Author: markus
Date: Thu Dec 29 14:32:50 2011
New Revision: 1225543
URL: http://svn.apache.org/viewvc?rev=1225543&view=rev
Log:
NUTCH-1238 Fetcher throughput threshold must start before feeder finished
Modified:
nutch/trunk/conf/nutch-default.xml
nutch/trunk/src/java/org/apache/nutch/fetcher/Fetcher.java
Modified: nutch/trunk/conf/nutch-default.xml
URL:
http://svn.apache.org/viewvc/nutch/trunk/conf/nutch-default.xml?rev=1225543&r1=1225542&r2=1225543&view=diff
==============================================================================
--- nutch/trunk/conf/nutch-default.xml (original)
+++ nutch/trunk/conf/nutch-default.xml Thu Dec 29 14:32:50 2011
@@ -723,6 +723,12 @@
</property>
<property>
+ <name>fetcher.throughput.threshold.check.after</name>
+ <value>5</value>
+ <description>The number of minutes after which the throughput check is
enabled.</description>
+</property>
+
+<property>
<name>fetcher.threads.timeout.divisor</name>
<value>2</value>
<description>(EXPERT)The thread time-out divisor to use. By default threads
have a time-out
Modified: nutch/trunk/src/java/org/apache/nutch/fetcher/Fetcher.java
URL:
http://svn.apache.org/viewvc/nutch/trunk/src/java/org/apache/nutch/fetcher/Fetcher.java?rev=1225543&r1=1225542&r2=1225543&view=diff
==============================================================================
--- nutch/trunk/src/java/org/apache/nutch/fetcher/Fetcher.java (original)
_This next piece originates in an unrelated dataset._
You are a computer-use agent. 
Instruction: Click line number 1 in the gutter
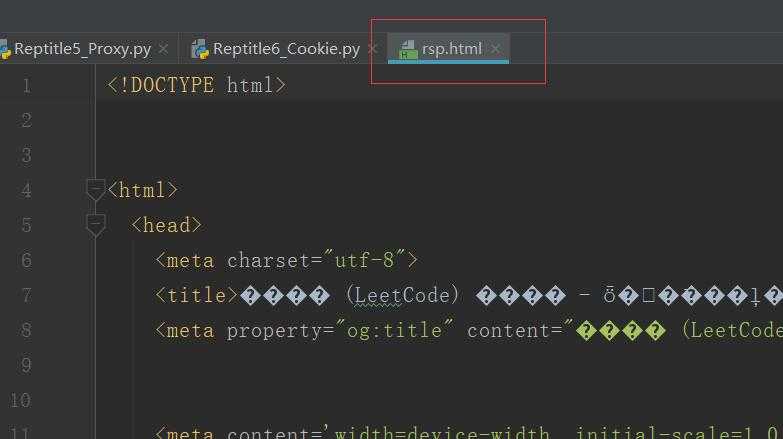click(x=26, y=85)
+++ nutch/trunk/src/java/org/apache/nutch/fetcher/Fetcher.java Thu Dec 29
14:32:50 2011
@@ -1180,6 +1180,7 @@ public class Fetcher extends Configured
if (LOG.isInfoEnabled()) { LOG.info("Fetcher: throughput threshold: " +
throughputThresholdPages); }
int throughputThresholdMaxRetries =
getConf().getInt("fetcher.throughput.threshold.retries", 5);
if (LOG.isInfoEnabled()) { LOG.info("Fetcher: throughput threshold
retries: " + throughputThresholdMaxRetries); }
+ long throughputThresholdTimeLimit =
getConf().getLong("fetcher.throughput.threshold.check.after", -1);
do { // wait for threads to exit
pagesLastSec = pages.get();
@@ -1204,15 +1205,9 @@ public class Fetcher extends Configured
}
// if throughput threshold is enabled
- if (!feeder.isAlive() && throughputThresholdPages != -1) {
- // Have we reached the threshold of pages/second and threshold was not
yet exceeded
- if (pagesLastSec > throughputThresholdPages &&
!throughputThresholdExceeded) {
- LOG.info("Exceding " + Integer.toString(throughputThresholdPages) +
" pages/second");
- throughputThresholdExceeded = true;
- }
-
+ if (throughputThresholdTimeLimit < System.currentTimeMillis() &&
throughputThresholdPages != -1) {
// Check if we're dropping below the threshold
- if (throughputThresholdExceeded && pagesLastSec <
throughputThresholdPages) {
+ if (pagesLastSec < throughputThresholdPages) {
throughputThresholdNumRetries++;
LOG.warn(Integer.toString(throughputThresholdNumRetries) + ":
dropping below configured threshold of " +
Integer.toString(throughputThresholdPages) + " pages per second");
@@ -1274,6 +1269,11 @@ public class Fetcher extends Configured
getConf().setLong("fetcher.timelimit", timelimit);
}
+ // Set the time limit after which the throughput threshold feature is
enabled
+ timelimit = getConf().getLong("fetcher.throughput.threshold.check.after",
10);
+ timelimit = System.currentTimeMillis() + (timelimit * 60 * 1000);
+ getConf().setLong("fetcher.throughput.threshold.check.after", timelimit);
+
int maxOutlinkDepth = getConf().getInt("fetcher.follow.outlinks.depth",
-1);
if (maxOutlinkDepth > 0) {
LOG.info("Fetcher: following outlinks up to depth: " +
Integer.toString(maxOutlinkDepth));